Tyler Perry recalled how his father viewed Ms. Franklin’s music as a good indicator of his mother’s moods. She was always playing Ms. Franklin’s records in the house, he said. “If he came home and she was playing ‘Respect’ or ‘Think,’ he knew he’d been doing something wrong. If she was playing ‘Dr. Feelgood,’ he was doing something right.”

Part of the beauty of “Amazing Grace” is it’s a song that belongs to no one. But Ms. Franklin performed a definitive, nearly 11-minute version that was captured on her 1972 live album “Amazing Grace.” And one of the next generation’s strongest voices infused it with all the heart and soul she could muster at the Queen of Soul’s funeral: Jennifer Hudson, the onetime “American Idol” and “Dreamgirls” star who is set to portray Ms. Franklin in the biopic “Aretha: From These Roots.” As Ms. Hudson threw her whole body into the performance, wailing on the high notes and willing herself to reach new heights, the crowd stood mesmerized, touched by her raw, spiritual performance.
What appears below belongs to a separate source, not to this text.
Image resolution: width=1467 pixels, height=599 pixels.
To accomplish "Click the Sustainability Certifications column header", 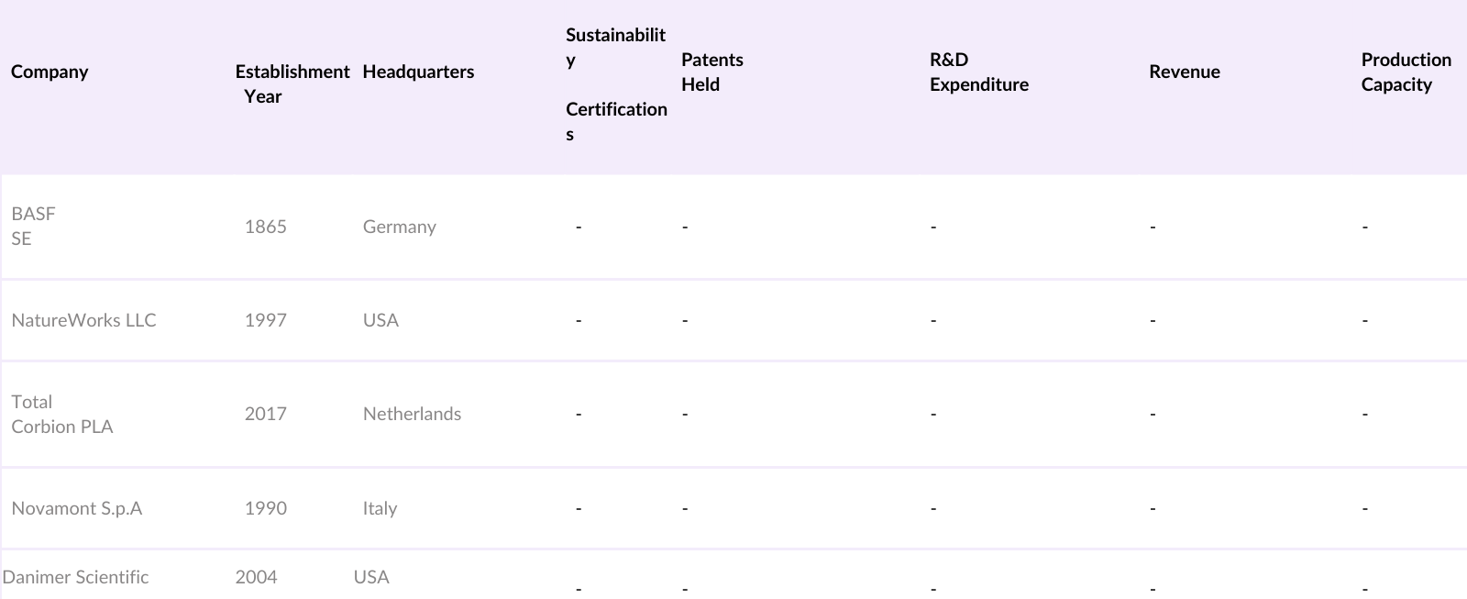I will click(x=615, y=84).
Just after 6:20 p.m., hours after he was originally scheduled to perform, Stevie Wonder arrived onstage, grabbed hold of a microphone, and started to breathe through his harmonica for “The Lord’s Prayer.” When he sat down behind his keyboard to give a speech, he spoke of love:

“Please remember the greatest gift that we’ve been given in life itself is love,” he said. “We can talk about all the things that are wrong, and there are many, but the only thing that can deliver us is love. So what needs to happen today, not only in this nation, but throughout the world, is that we need to make love great again. Because black lives do matter. Because all lives do matter.”

Then he turned to musical matters, saying that he’d never imagined Aretha Franklin would sing “Until You Come Back to Me (That’s What I’m Gonna Do)” when he wrote it as a 15-year-old. “But she did. And better than I could have ever,” he said. He said that he had been speaking with Ms. Franklin about doing another song together: “But you know what,” he added, “I look forward to that time, if I’m so blessed, to be with her again.”
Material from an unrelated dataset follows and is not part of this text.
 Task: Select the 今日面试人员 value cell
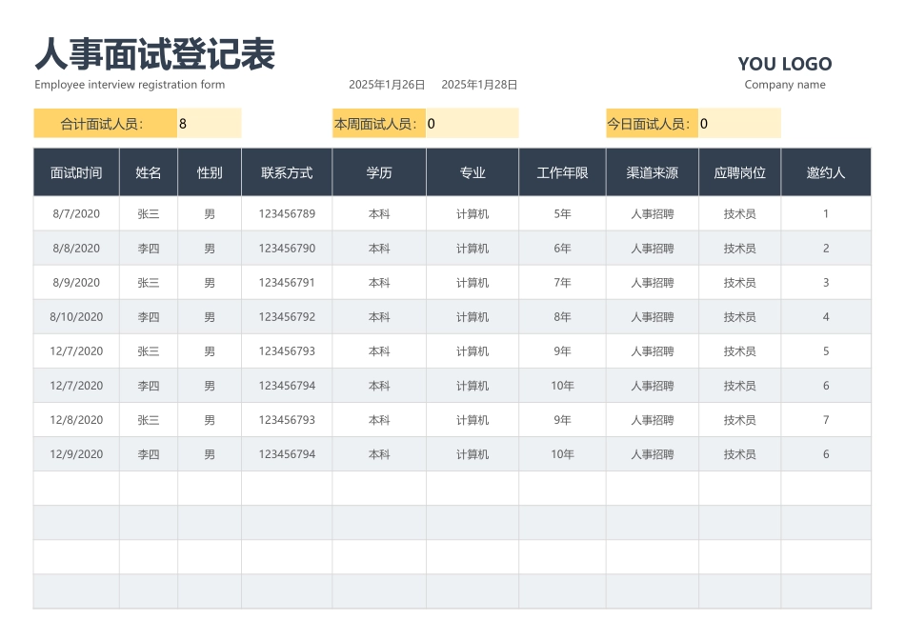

Then he began playing “As” from his landmark 1976 album “Songs in the Key of Life,” and the band slid in behind him. The crowd stirred to its feet, the choir swelled and singers including Jennifer Lewis came to his side to sing the backing vocals. Mr. Wonder was restrained, keeping the spotlight on Ms. Franklin instead of his own performance. “God bless Aretha” he said as her coffin gleamed in the lights before him. “God bless you. Amen.”